**What this task involves**
Beginning at the top of the data below, restate every line word for word until the line containing "Task: Click the 潮宏基 stock name title" has been included, and omit the pictures.

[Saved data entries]
****

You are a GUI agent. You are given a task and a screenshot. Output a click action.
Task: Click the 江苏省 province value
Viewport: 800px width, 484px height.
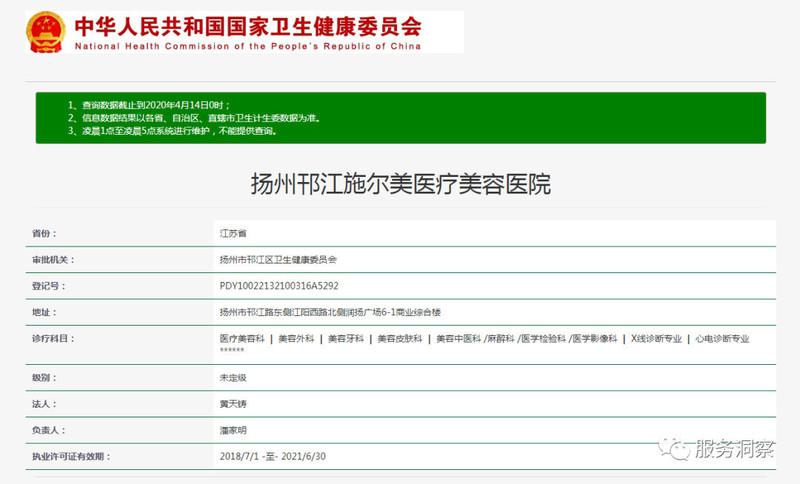[x=233, y=232]
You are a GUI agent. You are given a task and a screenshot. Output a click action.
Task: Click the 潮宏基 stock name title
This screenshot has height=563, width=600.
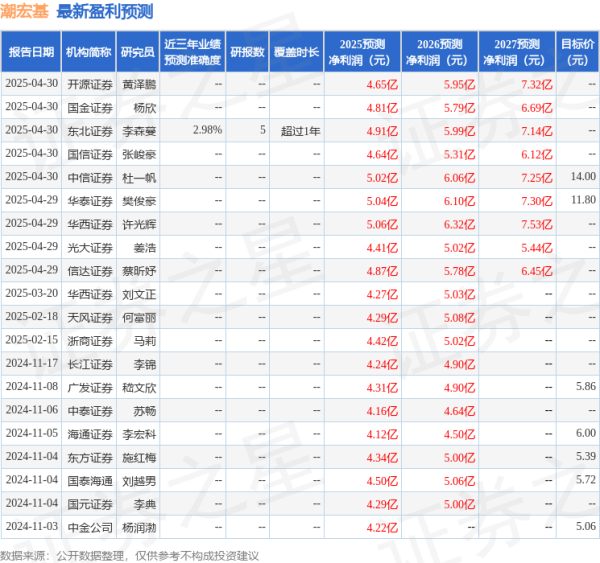[25, 12]
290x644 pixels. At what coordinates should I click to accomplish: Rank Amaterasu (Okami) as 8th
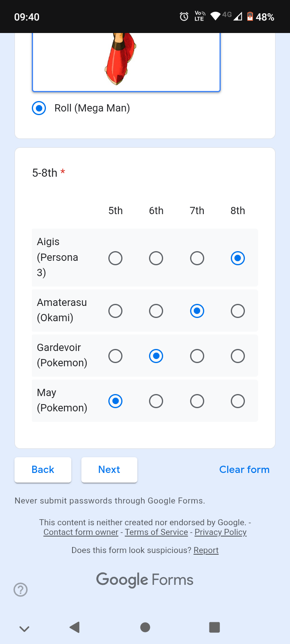tap(238, 311)
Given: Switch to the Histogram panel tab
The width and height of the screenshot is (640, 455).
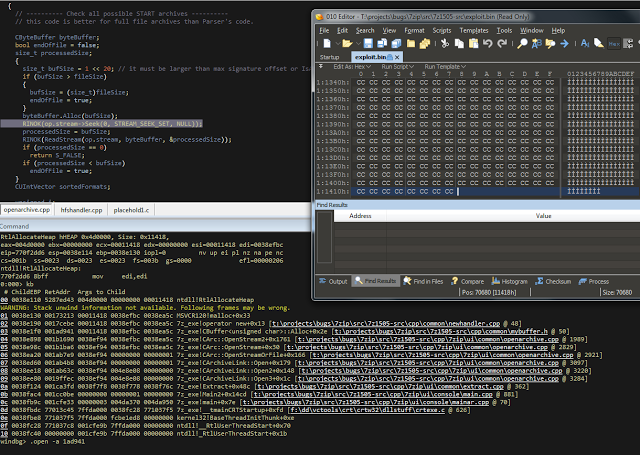Looking at the screenshot, I should [509, 281].
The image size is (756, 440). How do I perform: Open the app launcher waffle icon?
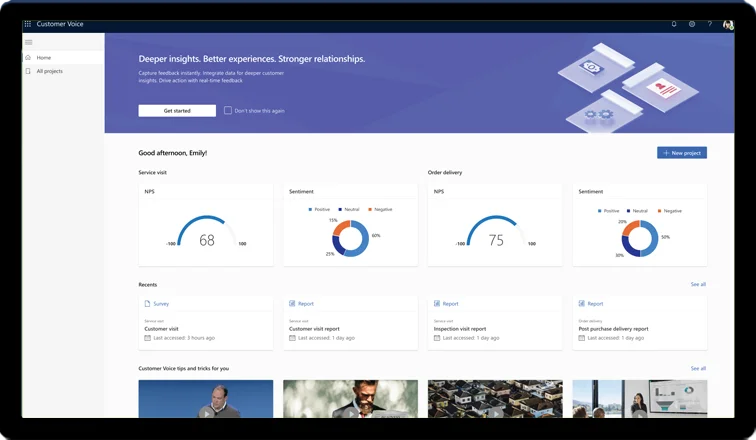(27, 23)
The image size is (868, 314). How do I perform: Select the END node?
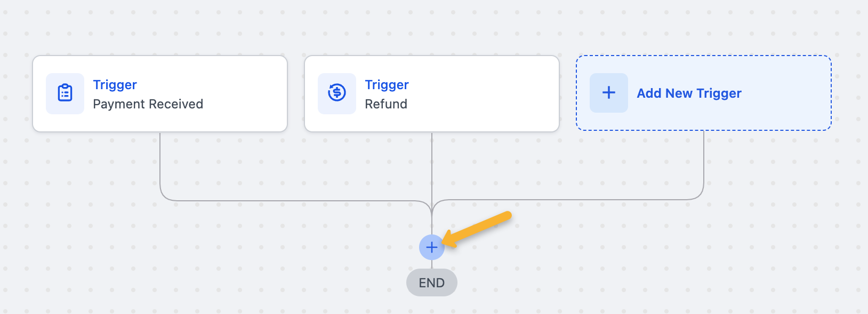coord(431,282)
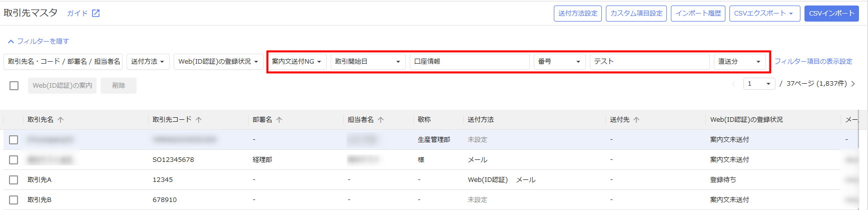Open the page number selector
868x210 pixels.
[x=758, y=84]
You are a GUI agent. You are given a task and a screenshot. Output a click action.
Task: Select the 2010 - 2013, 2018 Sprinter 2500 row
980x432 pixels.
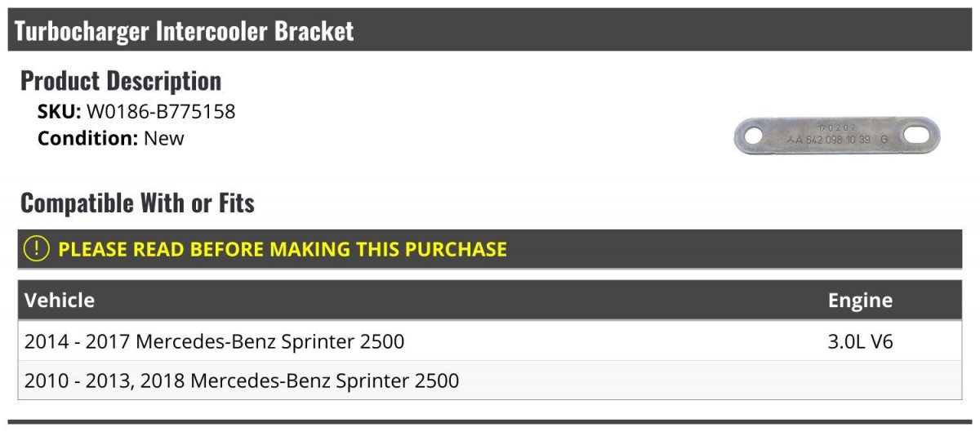(490, 380)
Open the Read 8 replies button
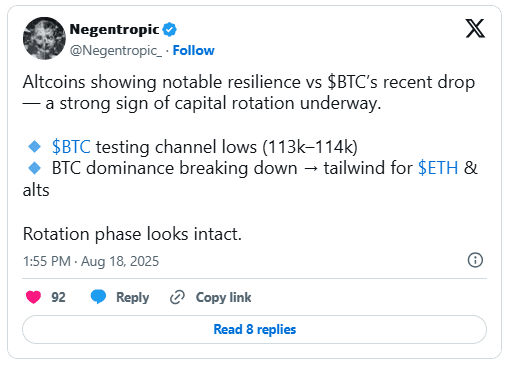This screenshot has height=365, width=509. pos(254,329)
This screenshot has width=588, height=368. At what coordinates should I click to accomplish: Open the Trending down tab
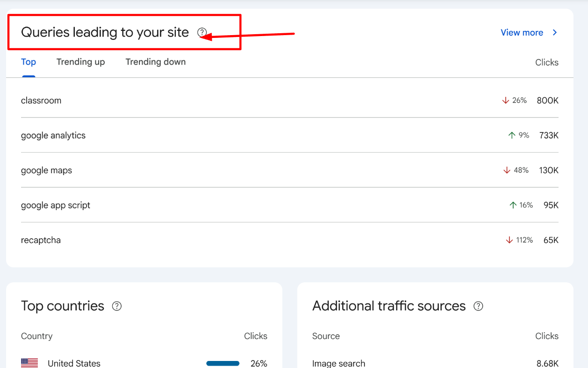[x=155, y=61]
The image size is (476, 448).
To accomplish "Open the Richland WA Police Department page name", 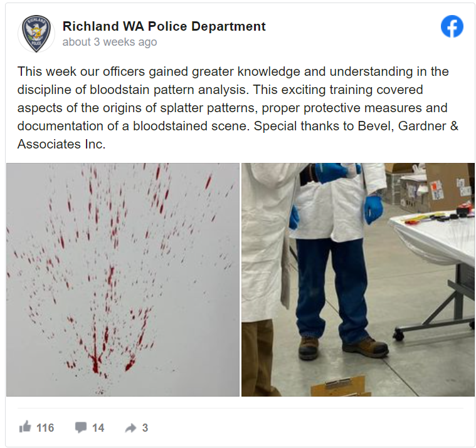I will point(164,26).
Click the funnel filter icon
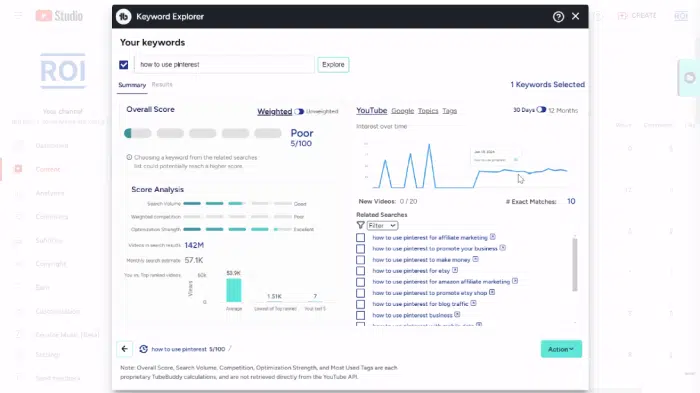The width and height of the screenshot is (700, 393). pos(360,226)
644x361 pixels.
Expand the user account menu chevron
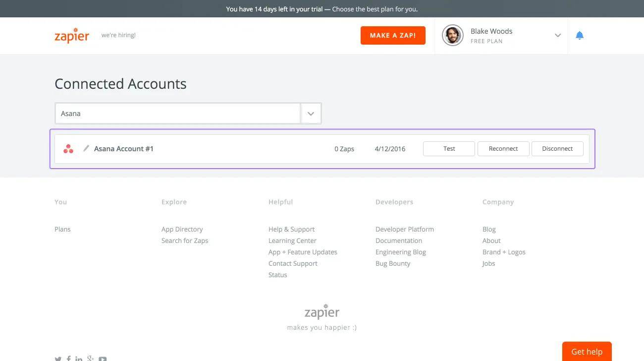[x=558, y=36]
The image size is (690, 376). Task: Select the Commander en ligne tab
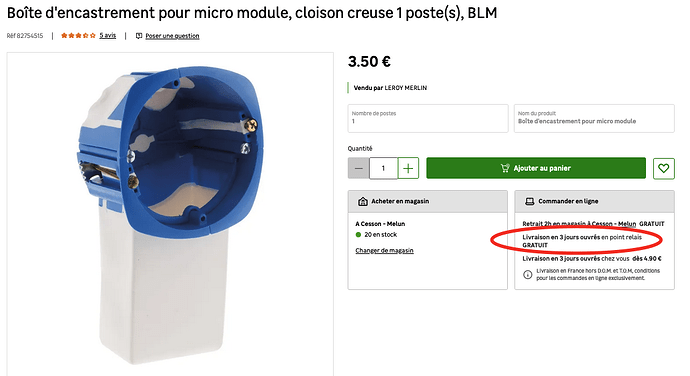point(595,201)

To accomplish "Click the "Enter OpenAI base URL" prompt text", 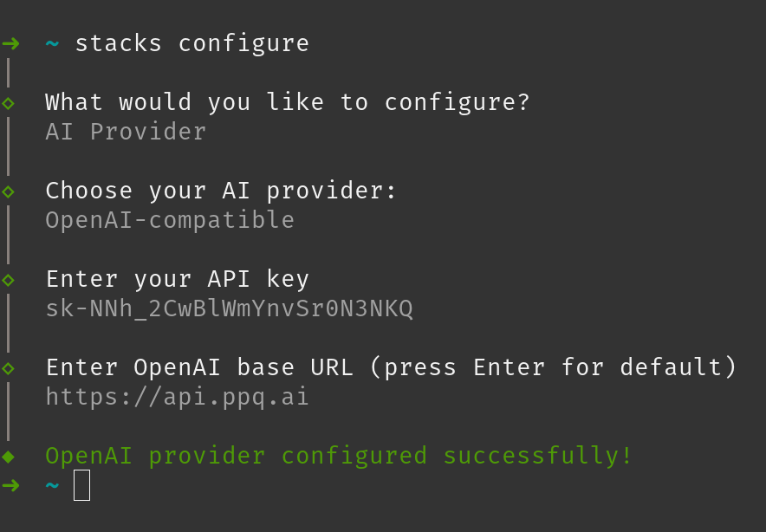I will pos(391,367).
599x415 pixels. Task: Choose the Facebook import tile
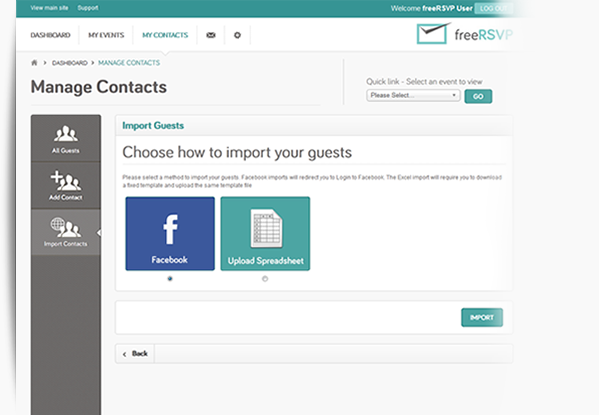pyautogui.click(x=170, y=233)
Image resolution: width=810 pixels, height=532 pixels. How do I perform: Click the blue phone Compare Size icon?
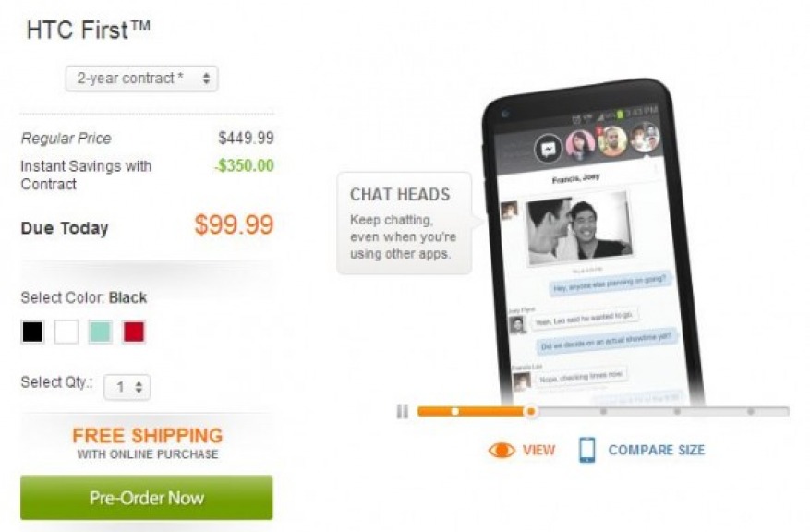click(x=586, y=450)
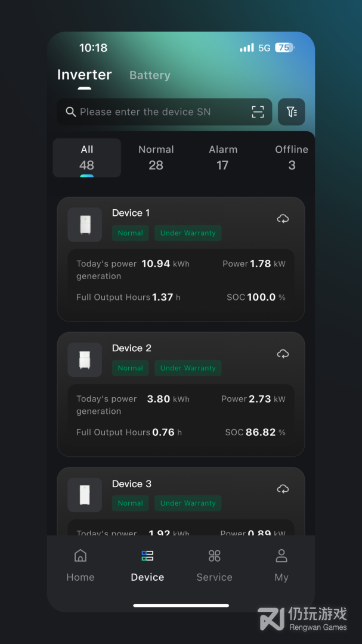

****

**Exercise solution**
You are a GUI agent. You are given a task and a screenshot. Output a click action.
Task: Click the 江苏省 province value
Viewport: 800px width, 484px height.
[x=233, y=232]
You are a GUI agent. You are given a task and a screenshot. Output a click action.
Task: Click the 潮宏基 stock name title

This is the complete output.